The evidence of that commercialism, Smithson said, surrounds her as she commutes to downtown Minneapolis for work. The disrupted bus routes, the plan to boot local riders from light-rail trains on game day, displaced homeless people, the increased police presence: All have fueled her worries about waste and social justice issues regarding the NFL, she said.

“It seems like a lot of significant resources for a wealthy person’s playground for 10 days,” Smithson said.

She is among those whose discontent has fueled community activism. On Sunday, she plans to march an anti-racist and anti-corporate rally.

“It’s kind of a strange feeling when you walk around downtown,” Smithson said. “It’s like being where a party is, but you’re not at the party.”

The Super Bowl has inspired a number of alternative gatherings forged around mutual interests that put a time out on football.

St. Louis Park resident Marguerite Krause is among a group of science fiction fans, history buffs, literature lovers, theater aficionados and self-described “nerds” who have gathered for decades in each other’s homes on Super Bowl Sunday for an anti-Super Bowl party.

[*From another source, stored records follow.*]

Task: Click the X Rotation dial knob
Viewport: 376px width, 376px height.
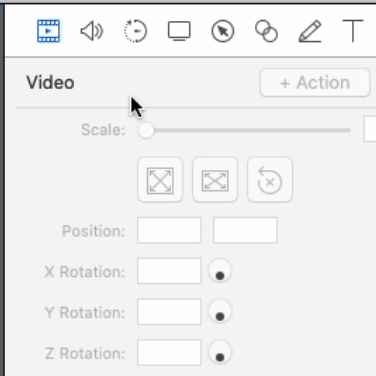Action: [220, 271]
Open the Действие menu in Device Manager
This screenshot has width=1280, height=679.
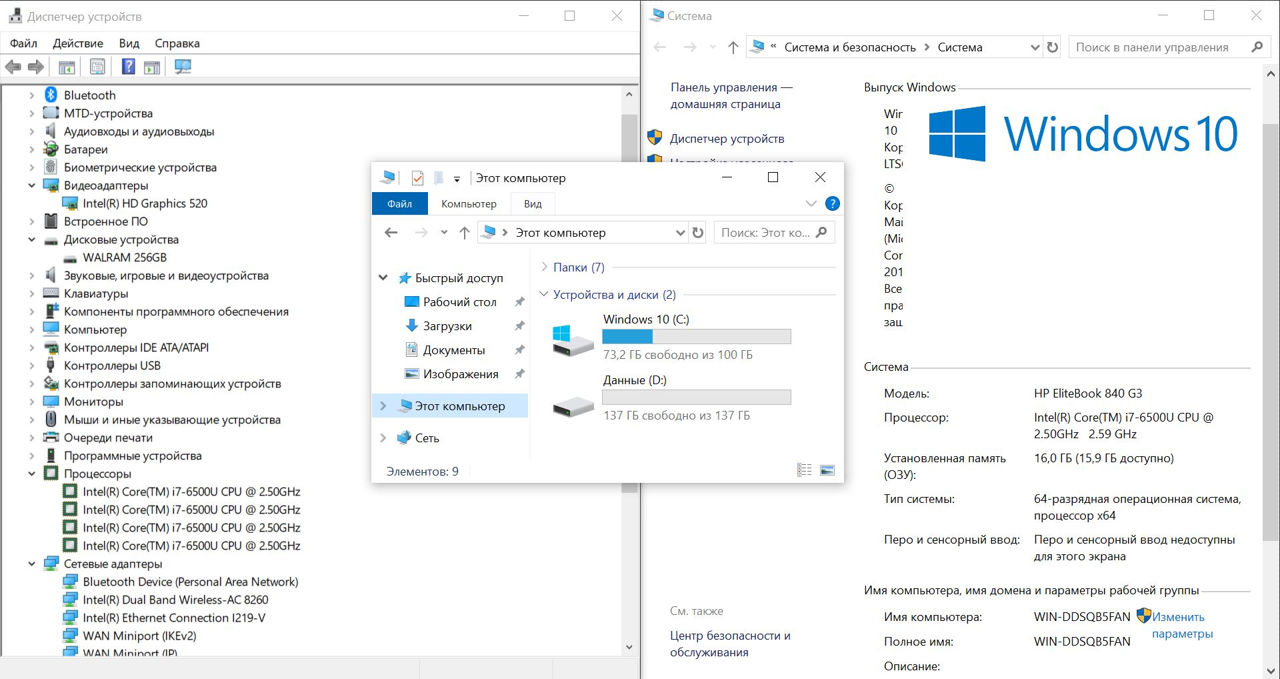point(78,43)
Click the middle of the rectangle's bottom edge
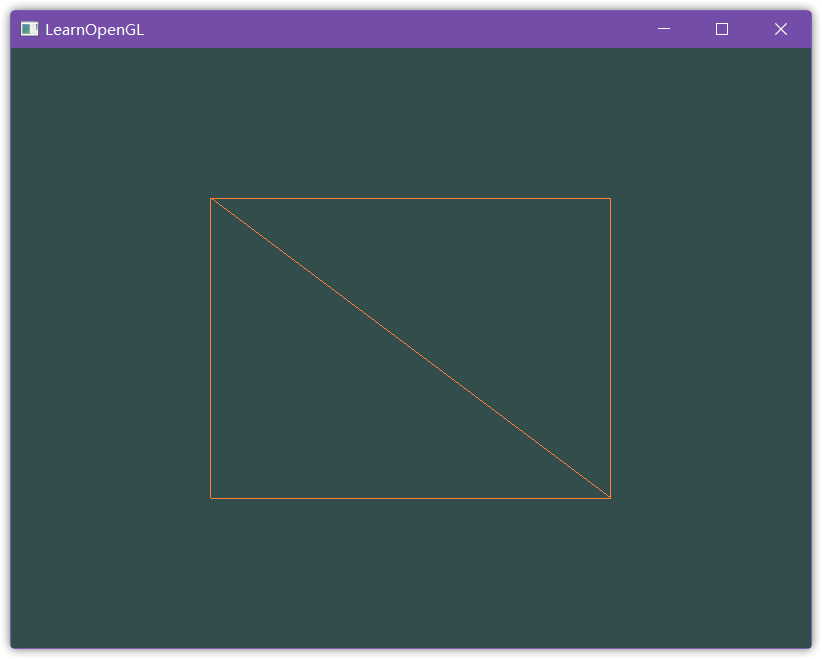This screenshot has width=822, height=659. (x=410, y=497)

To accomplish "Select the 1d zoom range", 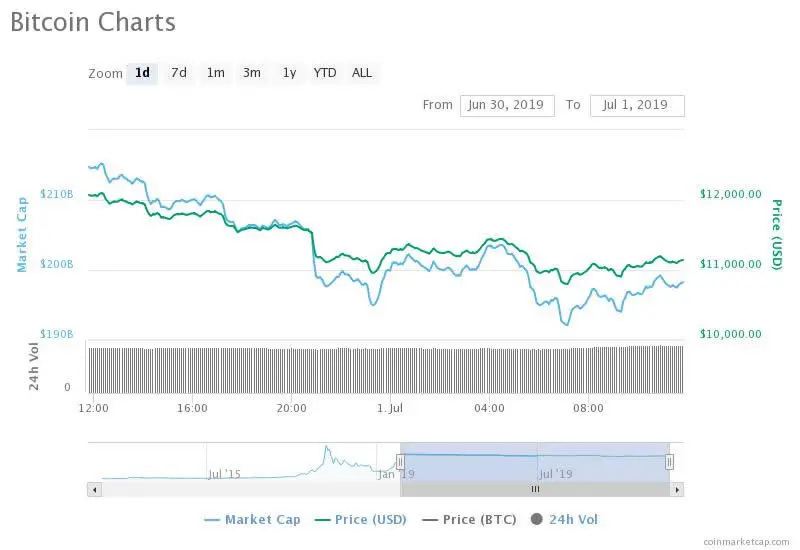I will [x=142, y=73].
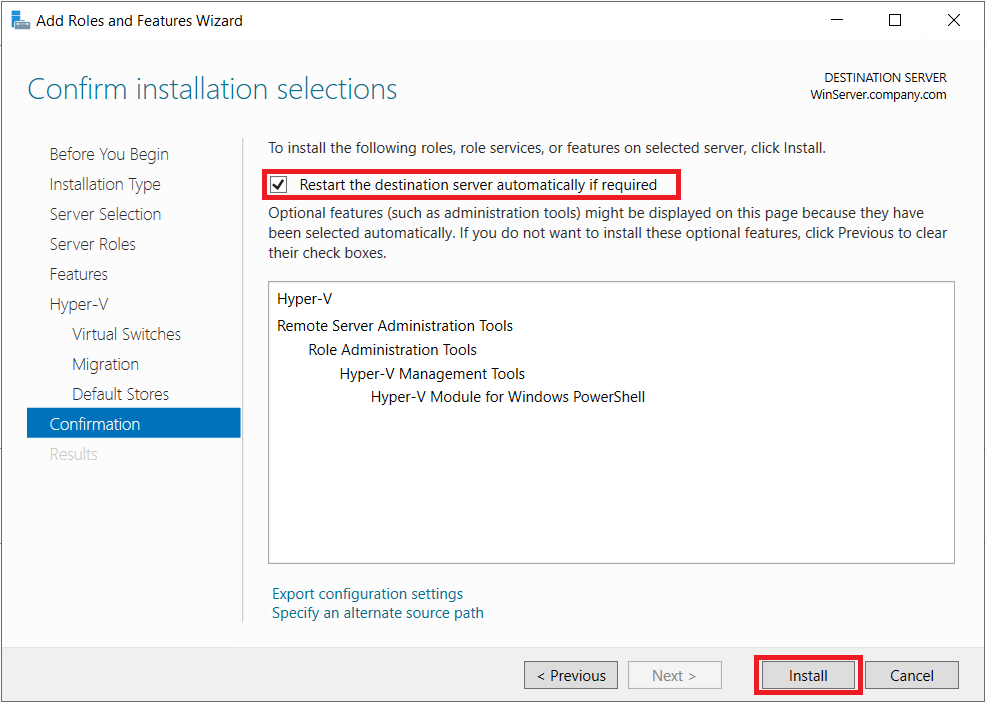Click Remote Server Administration Tools entry

pos(394,326)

They’ve been getting together since the early 1980s, drawn together by shared interests and a growing aversion to football, especially as more information emerges about links between the sport and traumatic brain injuries, Krause said.

“Football has always been a bit too violent,” said Krause, 62. “You’re getting entertainment from people hurting each other.”

Over the years, the group of six to 10 friends has played Trivial Pursuit, popped in film versions of Shakespeare plays and watched Mel Brooks or Disney movies with the kids — “Just something that’s not football,” Krause said. There’s always a meal and seven-layer bean dip.

Similar concerns brought together local science fiction and fantasy fans when the Super Bowl last came to Minneapolis in 1992. They founded an annual getaway and dubbed it “SuperCon.”

It’s a weekend of leisure and sundry snacks, spent at a hotel where participants can play board games, watch movies and find an excuse to retreat from the football frenzy.

“It’s like a weekend-long pajama party,” said Ishmael Williams, a St. Paul resident and event organizer. “We think of it as a family reunion.”

This weekend’s SuperCon is attracting its biggest numbers in recent memory, with 110 to 120 people expected to gather at the Hastings Country Inn.

“Most years we have a couple of extra rooms,” said Jules Mohr, another SuperCon organizer. “This year we are overbooked. People are sharing rooms.”

Many are coming, Mohr and Williams said, to escape the hectic crowds expected to take over downtown Minneapolis this weekend.

And therein lies the pity of the Super Bowl, say Minneapolis residents like Keith Pille, 43.

In an effort to impress outsiders, Pille said that it seems like Super Bowl organizers have pushed the day-to-day lives of locals off to the side.

“This is such an exercise in hype, and it’s exhausting,” said Pille, a south Minneapolis resident who works downtown. “It’s a great city. We don’t need a marketing tagline to remind us of that.”

Pille said he’s looking forward to Feb. 5 — one day after the Super Bowl, one day closer to spring.